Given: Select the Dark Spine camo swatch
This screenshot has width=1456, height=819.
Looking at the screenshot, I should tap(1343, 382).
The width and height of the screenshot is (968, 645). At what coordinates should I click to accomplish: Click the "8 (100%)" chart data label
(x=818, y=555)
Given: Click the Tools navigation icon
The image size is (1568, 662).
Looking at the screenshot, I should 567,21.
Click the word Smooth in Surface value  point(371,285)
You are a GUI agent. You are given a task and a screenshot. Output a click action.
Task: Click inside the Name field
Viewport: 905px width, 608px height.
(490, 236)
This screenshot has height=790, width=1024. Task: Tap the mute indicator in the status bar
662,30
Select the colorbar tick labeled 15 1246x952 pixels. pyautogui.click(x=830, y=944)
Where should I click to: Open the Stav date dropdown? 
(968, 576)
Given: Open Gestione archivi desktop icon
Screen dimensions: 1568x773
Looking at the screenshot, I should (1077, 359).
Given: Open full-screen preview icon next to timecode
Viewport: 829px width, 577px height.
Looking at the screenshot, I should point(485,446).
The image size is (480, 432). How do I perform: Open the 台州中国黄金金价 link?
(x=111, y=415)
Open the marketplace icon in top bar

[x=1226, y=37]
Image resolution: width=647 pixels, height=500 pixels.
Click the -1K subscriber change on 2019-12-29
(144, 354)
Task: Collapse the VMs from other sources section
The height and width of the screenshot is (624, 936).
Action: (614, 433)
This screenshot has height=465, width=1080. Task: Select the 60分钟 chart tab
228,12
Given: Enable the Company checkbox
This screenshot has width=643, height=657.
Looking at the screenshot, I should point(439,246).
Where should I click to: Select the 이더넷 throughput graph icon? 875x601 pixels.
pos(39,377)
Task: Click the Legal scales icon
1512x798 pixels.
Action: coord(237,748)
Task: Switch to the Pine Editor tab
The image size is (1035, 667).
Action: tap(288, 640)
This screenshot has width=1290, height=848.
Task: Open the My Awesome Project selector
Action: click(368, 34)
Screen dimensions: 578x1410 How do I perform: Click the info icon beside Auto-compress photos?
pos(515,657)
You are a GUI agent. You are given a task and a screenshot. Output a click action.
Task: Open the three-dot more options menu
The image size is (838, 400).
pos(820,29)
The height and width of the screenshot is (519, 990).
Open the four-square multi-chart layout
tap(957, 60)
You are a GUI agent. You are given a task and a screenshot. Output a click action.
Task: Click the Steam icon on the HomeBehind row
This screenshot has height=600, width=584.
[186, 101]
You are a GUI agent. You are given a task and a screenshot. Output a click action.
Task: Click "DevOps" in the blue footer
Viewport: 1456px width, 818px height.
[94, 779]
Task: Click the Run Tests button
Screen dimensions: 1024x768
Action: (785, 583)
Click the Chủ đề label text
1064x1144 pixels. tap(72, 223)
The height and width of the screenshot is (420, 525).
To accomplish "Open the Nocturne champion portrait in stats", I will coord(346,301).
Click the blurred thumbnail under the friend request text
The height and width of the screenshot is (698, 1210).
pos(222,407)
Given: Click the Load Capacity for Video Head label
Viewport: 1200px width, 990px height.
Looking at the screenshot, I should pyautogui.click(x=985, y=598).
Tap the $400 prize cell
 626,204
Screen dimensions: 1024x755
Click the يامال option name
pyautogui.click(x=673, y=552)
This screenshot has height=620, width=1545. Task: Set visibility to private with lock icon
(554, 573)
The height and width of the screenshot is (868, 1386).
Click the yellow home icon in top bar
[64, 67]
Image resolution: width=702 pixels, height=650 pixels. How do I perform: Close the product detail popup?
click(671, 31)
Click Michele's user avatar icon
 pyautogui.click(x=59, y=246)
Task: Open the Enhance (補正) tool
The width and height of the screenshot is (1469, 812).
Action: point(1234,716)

--- Your objective ---
Both end lines included, restate word for word the lines above from the line with "Open the four-square multi-chart layout" to the line with "Task: Click the Run Tests button", and nothing else.

--- Finished task ---
Open the four-square multi-chart layout
tap(957, 60)
You are a GUI agent. You are given a task and a screenshot. Output a click action.
Task: Click the Steam icon on the HomeBehind row
This screenshot has height=600, width=584.
[186, 101]
You are a GUI agent. You are given a task and a screenshot. Output a click action.
Task: Click "DevOps" in the blue footer
Viewport: 1456px width, 818px height.
[94, 779]
Task: Click the Run Tests button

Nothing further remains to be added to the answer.